▶ EXERCISES
1. Reproduce the part of the PDF-to-PNG FAQ starting at "PNG preserves transparency" and ending at "for PDF conversion?".
2. Answer these questions from the PDF-to-PNG FAQ:
(a) At what DPI do pages render by default?
(b) Which option should be toggled before converting to get a solid white background?
(c) For photo-heavy pages, how much larger than a JPG can a PNG be?

Why choose PNG over JPG?

PNG preserves transparency and provides lossless quality, ideal for graphics and text-heavy documents.

What resolution are the images?

Pages render at 150 DPI by default, producing clear images for most uses.

Will I get one image per page?

Yes — each page becomes a separate PNG file, delivered as a ZIP for multi-page PDFs.

When should I choose PNG over JPG for PDF conversion?

Choose PNG when you need pixel-exact output — interface screenshots, line drawings, charts with sharp text, or any image you will edit further in a graphics tool. Choose JPG when the page is mostly photographic, when file size matters more than perfect fidelity, or when the destination does not benefit from transparency support. JPG files are typically 5–10× smaller than equivalent PNGs for photographic content.

Why does my PNG file have a transparent background instead of white?

Because the PDF page itself had a transparent background and the tool faithfully preserved it. If you want a solid white background instead, toggle the "force white background" option before converting. PDFs exported from design tools or from web-print previews are the most common source of unintentional transparency.

How big will a PNG be compared to a JPG of the same page?

For text-heavy pages PNG is often only 2–3× larger than JPG because PNG’s lossless compression handles flat regions efficiently. For photo-heavy pages PNG can be 5–10× larger — sometimes 20× — because lossless compression cannot reduce photographic noise the way JPG can. Use PDF to JPG when size matters.

What DPI should I use for general purposes?

150 DPI is the right default for screen viewing and most documentation embedding. Push to 300 DPI when the output will be printed on standard office paper. Use 600 DPI only when the PNG will be fed into OCR or scaled up for large-format printing — at 600 DPI an A4 page becomes a roughly 5000-pixel-wide image and files can exceed 10 MB per page.

Are vector graphics in the PDF preserved as vectors in the PNG?

▶ DATA SECTION

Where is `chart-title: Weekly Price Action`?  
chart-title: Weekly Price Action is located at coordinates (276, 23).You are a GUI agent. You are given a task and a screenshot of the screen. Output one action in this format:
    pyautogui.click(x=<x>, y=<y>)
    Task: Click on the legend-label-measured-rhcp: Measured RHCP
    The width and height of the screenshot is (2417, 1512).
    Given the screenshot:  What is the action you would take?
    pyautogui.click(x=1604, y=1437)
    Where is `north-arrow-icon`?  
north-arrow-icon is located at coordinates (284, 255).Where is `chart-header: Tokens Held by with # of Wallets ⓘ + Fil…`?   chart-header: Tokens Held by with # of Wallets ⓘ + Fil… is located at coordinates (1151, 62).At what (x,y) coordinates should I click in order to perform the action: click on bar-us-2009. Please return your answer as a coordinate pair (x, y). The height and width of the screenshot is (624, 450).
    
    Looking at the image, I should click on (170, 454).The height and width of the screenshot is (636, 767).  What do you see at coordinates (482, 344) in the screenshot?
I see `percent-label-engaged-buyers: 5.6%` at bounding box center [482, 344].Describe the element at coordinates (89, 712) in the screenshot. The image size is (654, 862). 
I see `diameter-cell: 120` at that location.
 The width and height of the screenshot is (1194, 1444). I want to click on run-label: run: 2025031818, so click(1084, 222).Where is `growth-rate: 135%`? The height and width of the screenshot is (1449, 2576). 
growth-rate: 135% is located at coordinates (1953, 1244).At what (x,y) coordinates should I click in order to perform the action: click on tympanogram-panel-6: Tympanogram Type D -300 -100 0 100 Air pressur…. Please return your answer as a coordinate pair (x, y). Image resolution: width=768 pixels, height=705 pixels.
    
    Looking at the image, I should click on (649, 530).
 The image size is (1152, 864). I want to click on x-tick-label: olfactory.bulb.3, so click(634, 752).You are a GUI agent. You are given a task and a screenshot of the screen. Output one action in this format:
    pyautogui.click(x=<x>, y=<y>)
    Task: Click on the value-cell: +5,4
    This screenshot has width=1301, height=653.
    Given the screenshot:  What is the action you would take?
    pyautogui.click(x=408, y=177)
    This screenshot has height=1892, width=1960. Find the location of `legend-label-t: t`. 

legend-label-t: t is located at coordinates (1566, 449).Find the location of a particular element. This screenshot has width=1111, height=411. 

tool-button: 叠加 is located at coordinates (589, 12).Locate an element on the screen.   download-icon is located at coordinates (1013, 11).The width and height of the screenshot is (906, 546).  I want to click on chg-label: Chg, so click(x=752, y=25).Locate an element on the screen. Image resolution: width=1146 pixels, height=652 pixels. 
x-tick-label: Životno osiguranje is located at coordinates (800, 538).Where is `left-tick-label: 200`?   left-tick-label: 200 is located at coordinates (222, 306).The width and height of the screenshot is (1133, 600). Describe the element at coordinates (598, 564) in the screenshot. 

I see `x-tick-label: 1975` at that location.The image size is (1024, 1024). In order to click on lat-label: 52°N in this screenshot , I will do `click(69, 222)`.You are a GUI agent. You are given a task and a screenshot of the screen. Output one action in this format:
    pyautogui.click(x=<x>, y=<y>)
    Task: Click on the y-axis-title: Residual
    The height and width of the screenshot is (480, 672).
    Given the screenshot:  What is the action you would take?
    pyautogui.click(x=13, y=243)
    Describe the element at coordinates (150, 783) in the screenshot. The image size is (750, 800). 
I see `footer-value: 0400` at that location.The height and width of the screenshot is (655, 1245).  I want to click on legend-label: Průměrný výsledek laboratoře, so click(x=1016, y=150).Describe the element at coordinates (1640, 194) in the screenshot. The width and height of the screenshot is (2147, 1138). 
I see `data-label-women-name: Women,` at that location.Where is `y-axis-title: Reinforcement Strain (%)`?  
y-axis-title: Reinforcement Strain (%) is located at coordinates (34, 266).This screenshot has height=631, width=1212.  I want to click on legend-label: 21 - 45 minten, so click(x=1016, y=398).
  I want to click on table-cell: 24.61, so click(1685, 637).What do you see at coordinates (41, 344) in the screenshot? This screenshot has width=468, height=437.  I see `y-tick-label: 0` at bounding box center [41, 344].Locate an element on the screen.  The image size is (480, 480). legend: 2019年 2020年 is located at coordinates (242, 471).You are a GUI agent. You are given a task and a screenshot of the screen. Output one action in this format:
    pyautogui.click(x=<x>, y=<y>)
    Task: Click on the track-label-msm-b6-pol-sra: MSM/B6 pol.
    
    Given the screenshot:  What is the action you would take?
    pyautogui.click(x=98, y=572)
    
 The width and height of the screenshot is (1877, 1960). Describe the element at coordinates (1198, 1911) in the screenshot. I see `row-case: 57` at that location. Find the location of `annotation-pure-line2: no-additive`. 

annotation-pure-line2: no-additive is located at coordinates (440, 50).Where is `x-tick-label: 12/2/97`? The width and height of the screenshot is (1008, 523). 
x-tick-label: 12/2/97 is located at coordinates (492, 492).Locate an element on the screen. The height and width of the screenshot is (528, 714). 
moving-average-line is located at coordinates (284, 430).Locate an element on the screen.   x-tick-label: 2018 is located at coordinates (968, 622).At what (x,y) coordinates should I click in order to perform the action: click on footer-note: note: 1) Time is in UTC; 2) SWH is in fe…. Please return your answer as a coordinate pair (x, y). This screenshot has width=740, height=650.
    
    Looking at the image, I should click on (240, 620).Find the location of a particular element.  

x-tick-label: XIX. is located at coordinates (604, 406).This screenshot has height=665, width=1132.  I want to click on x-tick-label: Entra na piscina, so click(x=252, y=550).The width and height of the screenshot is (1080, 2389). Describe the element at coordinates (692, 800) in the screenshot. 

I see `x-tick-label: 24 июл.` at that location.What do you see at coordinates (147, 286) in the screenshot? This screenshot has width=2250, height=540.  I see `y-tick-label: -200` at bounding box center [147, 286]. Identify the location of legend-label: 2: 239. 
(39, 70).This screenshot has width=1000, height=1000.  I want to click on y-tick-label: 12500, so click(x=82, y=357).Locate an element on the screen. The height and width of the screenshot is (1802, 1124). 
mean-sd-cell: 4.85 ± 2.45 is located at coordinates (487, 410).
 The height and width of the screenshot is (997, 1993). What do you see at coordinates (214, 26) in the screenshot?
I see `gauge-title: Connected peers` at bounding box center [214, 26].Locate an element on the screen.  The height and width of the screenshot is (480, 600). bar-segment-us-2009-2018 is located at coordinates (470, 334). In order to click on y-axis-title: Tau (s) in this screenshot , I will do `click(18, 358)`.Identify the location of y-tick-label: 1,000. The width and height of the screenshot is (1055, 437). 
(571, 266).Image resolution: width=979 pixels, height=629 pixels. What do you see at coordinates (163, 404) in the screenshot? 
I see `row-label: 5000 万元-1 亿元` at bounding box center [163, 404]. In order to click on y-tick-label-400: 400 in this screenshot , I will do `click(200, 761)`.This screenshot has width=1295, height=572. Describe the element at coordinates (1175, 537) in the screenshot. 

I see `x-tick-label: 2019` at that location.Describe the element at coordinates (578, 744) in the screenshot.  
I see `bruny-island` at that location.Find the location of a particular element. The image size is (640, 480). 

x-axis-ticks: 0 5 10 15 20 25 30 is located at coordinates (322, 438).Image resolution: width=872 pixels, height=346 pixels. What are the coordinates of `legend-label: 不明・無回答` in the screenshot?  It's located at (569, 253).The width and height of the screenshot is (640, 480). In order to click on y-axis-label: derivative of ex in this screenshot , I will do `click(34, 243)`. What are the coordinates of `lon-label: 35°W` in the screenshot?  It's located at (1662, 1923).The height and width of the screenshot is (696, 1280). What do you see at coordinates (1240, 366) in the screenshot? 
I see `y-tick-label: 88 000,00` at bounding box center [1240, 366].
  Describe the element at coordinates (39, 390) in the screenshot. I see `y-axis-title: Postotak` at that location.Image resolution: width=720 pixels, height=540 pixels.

▶ ANSWERS BY ITEM
1.
PNG preserves transparency and provides lossless quality, ideal for graphics and text-heavy documents.

What resolution are the images?

Pages render at 150 DPI by default, producing clear images for most uses.

Will I get one image per page?

Yes — each page becomes a separate PNG file, delivered as a ZIP for multi-page PDFs.

When should I choose PNG over JPG for PDF conversion?

2.
(a) 150 DPI.
(b) The "force white background" option.
(c) 5–10× larger, and sometimes 20×.